Geography: Asia Pacific · East Asia · South Korea
The Korea Augmentation Satellite System (KASS) is South Korea's satellite-based augmentation system (SBAS) that enhances GPS accuracy from ~10 meters to within 3 meters across Korean territory. Operational since 2022, KASS transmits correction signals via geostationary satellites including the KOREASAT 6A platform, providing aviation-grade positioning for precision approaches at Korean airports.
SBAS is a prerequisite for modern aviation safety — without it, aircraft cannot perform GPS-guided precision approaches in poor weather. Before KASS, South Korea depended on ground-based navigation aids (ILS) at individual airports and lacked the wide-area coverage that SBAS provides. KASS enables Category I precision approaches at airports across the country and improves positioning accuracy for maritime, agriculture, and surveying applications.
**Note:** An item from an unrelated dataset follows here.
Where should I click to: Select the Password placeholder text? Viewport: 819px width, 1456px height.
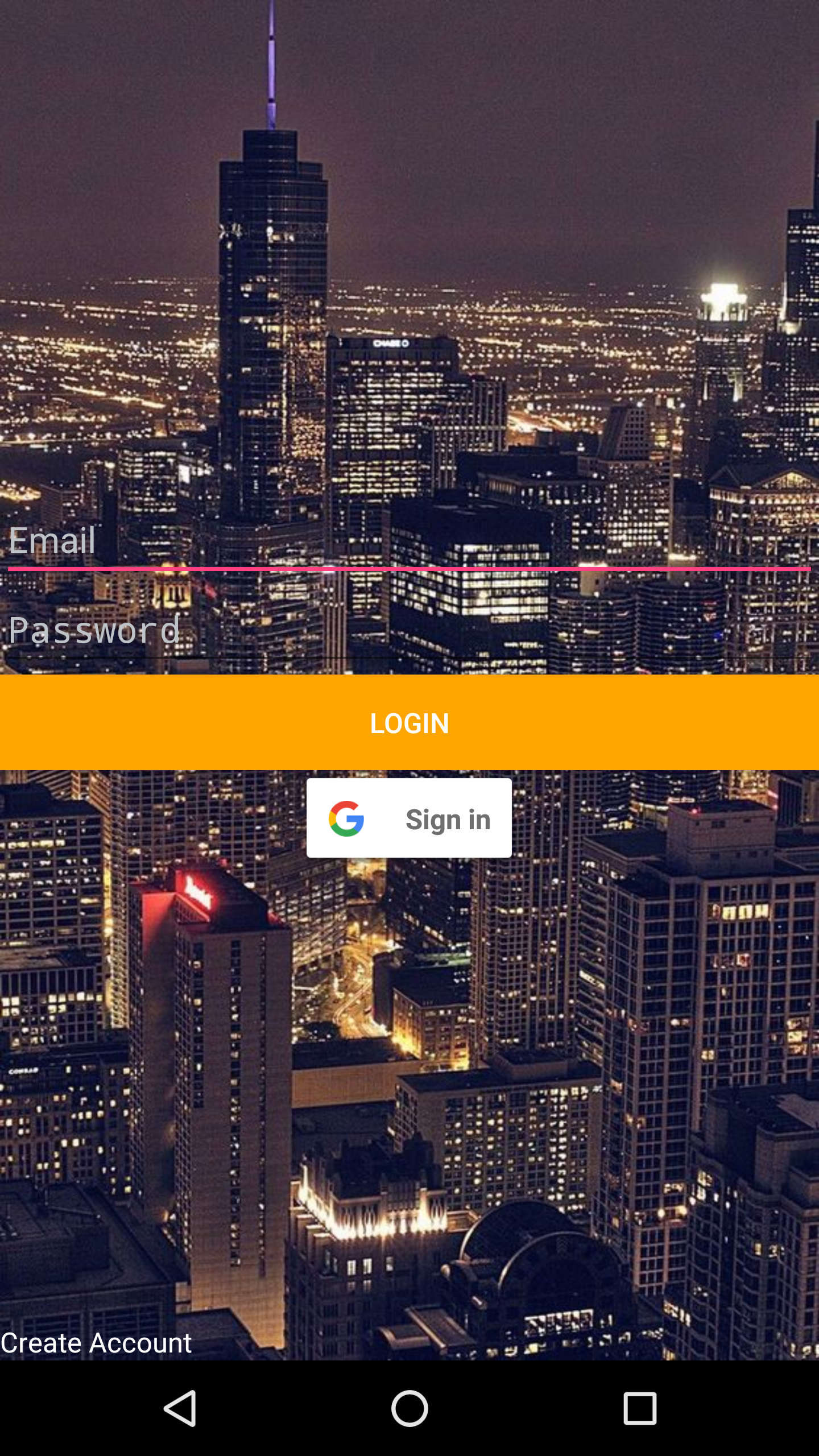[94, 630]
KASS is a stepping stone toward the more ambitious KPS indigenous navigation system. While KASS still depends on GPS signals (it corrects rather than replaces them), it builds domestic expertise in satellite navigation signal processing, ground reference station networks, and integrity monitoring — all capabilities needed for KPS. South Korea joins the US (WAAS), Europe (EGNOS), Japan (MSAS), and India (GAGAN) as SBAS operators.